_TASK LIST_
1. In the post on the roots of jazz and blues, who does the writer say tells a totally different story from the mostly white-written books?
2. The post on the roots of jazz and blues has a line showing when it was sent. List each separate piece of that line.
3. From the post on the roots of jazz and blues, transcribe the part that opens with the words containing "It did indeed" and closes with "white written books.".

_TEXT EXTRACT_
>>>>>

[Dixielandjazz] Re Roots of Jazz and Blues

tcashwigg at aol.com tcashwigg at aol.com
Sun Jul 16 11:11:10 PDT 2006


It did indeed Mike,  and there were no doubt many cross cultural 
influences picked up in the development of Jazz, as it continued to 
evolve long before we even called it Jazz or Jass  etc.   I never mean 
to be little any players contributions to the music, but I get upset 
when we overlook the most important aspects of the sources of the music 
that gave us what we all adopted and nurtured as Jazz.    The Literati 
and preservationist often ignore the facts and write educated opinions 
of their understanding of it as FACT. and it often is not or a far 
stretch of the facts at best.   They are recognized experts, but by 
whom ?   I have been fortunate enough to meet and work with many early 
Black Jazzers who tell a totally different story about many scenarios 
in the predominately white written books.

<<<<<

_Rows of pointing data_

>>>>>

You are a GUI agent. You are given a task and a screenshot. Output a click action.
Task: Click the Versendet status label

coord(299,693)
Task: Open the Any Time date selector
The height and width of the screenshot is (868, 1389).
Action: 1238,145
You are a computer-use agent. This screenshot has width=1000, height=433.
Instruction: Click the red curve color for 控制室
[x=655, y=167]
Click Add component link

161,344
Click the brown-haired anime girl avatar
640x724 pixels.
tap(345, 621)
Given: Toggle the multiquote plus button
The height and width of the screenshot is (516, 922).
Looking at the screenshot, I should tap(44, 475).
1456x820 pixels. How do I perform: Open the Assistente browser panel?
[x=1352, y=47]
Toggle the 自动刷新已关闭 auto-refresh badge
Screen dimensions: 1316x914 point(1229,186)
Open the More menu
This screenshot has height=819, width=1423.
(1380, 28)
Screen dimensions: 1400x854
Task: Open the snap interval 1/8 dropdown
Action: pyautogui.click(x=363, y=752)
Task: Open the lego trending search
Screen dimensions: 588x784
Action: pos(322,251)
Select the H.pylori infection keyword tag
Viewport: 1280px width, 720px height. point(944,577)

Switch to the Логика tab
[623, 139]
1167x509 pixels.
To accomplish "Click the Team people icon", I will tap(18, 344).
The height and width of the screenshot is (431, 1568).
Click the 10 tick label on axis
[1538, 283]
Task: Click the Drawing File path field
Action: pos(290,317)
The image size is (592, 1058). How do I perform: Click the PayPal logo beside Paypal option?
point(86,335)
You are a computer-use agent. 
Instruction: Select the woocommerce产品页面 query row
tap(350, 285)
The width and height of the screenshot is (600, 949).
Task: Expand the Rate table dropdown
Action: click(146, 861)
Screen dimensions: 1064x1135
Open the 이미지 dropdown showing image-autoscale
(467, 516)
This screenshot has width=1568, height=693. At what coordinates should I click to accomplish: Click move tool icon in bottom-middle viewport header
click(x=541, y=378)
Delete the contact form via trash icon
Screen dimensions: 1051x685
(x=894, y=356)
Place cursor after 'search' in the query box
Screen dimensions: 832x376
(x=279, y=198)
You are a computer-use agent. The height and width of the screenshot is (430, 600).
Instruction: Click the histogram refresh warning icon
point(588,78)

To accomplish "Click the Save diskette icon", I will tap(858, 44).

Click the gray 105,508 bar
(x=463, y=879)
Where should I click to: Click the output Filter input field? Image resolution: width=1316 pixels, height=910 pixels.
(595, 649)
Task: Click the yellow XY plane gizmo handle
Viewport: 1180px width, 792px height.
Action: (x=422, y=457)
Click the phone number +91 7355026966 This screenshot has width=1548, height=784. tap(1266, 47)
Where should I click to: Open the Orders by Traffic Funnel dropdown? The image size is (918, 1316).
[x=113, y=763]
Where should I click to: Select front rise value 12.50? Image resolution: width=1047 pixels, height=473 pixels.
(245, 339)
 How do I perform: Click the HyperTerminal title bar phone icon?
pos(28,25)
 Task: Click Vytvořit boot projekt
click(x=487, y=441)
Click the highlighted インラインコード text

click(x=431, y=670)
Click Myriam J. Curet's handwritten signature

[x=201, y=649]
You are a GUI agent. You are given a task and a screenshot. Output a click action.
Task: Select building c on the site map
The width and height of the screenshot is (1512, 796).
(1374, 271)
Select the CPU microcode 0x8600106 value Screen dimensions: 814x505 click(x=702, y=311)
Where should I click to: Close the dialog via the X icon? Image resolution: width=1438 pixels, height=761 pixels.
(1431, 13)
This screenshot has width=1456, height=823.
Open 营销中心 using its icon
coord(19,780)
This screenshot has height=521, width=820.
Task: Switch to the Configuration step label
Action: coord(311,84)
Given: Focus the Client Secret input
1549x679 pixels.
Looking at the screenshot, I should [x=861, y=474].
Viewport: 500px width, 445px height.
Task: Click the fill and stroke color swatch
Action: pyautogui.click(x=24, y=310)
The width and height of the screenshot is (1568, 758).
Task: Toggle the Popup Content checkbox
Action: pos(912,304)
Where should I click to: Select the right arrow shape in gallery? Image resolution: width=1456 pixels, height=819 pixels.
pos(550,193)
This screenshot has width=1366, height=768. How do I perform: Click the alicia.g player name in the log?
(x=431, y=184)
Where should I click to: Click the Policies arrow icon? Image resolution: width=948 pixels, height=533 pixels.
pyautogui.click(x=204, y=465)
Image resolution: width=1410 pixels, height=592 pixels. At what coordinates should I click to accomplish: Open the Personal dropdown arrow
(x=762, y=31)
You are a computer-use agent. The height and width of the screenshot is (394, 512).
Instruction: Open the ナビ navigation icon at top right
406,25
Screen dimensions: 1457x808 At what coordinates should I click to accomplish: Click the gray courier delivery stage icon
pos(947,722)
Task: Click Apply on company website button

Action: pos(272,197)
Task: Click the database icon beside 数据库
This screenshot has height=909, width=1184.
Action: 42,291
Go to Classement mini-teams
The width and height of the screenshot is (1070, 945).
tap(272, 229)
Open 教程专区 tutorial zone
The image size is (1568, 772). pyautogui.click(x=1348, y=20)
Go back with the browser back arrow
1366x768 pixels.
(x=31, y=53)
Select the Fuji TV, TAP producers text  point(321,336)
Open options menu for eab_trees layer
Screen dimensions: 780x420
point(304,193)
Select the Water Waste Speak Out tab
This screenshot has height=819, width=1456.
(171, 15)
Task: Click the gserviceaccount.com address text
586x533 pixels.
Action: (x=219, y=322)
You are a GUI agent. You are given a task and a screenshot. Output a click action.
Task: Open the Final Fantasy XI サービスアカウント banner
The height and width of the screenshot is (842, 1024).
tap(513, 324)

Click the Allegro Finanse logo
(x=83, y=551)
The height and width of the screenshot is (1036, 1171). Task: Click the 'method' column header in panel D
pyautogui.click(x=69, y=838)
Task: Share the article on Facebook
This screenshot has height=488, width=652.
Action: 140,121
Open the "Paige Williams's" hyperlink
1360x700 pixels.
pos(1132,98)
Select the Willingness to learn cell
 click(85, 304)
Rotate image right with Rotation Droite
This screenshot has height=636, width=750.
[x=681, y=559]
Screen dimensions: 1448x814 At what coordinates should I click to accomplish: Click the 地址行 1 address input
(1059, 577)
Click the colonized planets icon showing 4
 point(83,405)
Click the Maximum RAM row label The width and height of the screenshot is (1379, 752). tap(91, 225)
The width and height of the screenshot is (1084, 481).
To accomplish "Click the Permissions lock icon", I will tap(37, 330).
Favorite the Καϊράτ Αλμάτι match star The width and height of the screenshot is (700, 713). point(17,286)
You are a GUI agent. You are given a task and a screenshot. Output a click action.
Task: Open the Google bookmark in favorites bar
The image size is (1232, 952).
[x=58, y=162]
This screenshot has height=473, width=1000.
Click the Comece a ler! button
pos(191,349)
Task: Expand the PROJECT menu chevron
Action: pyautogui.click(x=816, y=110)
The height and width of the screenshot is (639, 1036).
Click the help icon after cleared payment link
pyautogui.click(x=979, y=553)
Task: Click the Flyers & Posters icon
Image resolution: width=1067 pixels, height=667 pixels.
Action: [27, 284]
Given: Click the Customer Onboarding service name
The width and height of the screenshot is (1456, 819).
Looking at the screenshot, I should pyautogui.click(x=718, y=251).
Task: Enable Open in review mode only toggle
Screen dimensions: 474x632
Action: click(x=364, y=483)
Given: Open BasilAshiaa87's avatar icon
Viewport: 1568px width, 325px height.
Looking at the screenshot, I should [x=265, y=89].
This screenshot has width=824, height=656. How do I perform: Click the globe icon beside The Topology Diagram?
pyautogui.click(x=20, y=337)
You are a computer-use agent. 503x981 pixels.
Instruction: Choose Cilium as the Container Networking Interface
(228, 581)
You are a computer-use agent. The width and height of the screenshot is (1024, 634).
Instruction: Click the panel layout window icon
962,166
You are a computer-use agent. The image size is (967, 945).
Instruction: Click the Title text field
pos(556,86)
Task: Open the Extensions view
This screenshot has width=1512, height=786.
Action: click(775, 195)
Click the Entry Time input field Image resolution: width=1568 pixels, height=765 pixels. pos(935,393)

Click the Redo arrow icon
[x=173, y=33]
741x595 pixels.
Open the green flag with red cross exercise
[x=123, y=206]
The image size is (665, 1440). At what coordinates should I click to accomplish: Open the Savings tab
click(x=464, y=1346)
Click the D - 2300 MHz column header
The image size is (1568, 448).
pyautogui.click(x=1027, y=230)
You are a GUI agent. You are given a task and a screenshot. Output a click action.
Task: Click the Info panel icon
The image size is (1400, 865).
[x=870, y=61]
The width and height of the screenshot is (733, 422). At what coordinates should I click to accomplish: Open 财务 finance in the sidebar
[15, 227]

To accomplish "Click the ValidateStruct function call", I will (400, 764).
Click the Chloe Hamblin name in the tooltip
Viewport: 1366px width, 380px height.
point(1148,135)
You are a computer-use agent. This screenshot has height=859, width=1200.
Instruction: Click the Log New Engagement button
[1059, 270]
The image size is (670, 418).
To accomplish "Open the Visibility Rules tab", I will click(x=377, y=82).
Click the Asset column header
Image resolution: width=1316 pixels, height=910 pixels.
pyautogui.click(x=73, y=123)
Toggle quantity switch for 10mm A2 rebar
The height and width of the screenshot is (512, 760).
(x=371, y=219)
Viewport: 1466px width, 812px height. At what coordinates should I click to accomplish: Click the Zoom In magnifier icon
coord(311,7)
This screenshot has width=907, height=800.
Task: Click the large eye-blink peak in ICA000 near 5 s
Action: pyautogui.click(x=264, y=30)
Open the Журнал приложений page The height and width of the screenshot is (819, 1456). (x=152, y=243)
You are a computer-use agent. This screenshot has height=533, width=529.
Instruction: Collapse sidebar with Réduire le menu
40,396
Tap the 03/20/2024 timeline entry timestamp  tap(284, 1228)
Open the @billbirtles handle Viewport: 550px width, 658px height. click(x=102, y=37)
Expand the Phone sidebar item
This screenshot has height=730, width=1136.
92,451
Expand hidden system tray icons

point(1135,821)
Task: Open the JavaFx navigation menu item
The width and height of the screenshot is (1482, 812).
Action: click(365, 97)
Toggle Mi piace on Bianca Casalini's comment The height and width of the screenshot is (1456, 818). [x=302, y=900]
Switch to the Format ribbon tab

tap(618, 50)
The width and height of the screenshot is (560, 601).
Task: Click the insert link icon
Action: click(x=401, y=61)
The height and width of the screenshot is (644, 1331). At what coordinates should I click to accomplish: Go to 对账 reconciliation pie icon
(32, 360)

<<<<<

_WORKED SOLUTIONS_
1. Many early Black Jazzers the writer has been lucky enough to meet and work with.

2. Sun, Jul, 16, 11:11:10, PDT, 2006

3.
It did indeed Mike,  and there were no doubt many cross cultural 
influences picked up in the development of Jazz, as it continued to 
evolve long before we even called it Jazz or Jass  etc.   I never mean 
to be little any players contributions to the music, but I get upset 
when we overlook the most important aspects of the sources of the music 
that gave us what we all adopted and nurtured as Jazz.    The Literati 
and preservationist often ignore the facts and write educated opinions 
of their understanding of it as FACT. and it often is not or a far 
stretch of the facts at best.   They are recognized experts, but by 
whom ?   I have been fortunate enough to meet and work with many early 
Black Jazzers who tell a totally different story about many scenarios 
in the predominately white written books.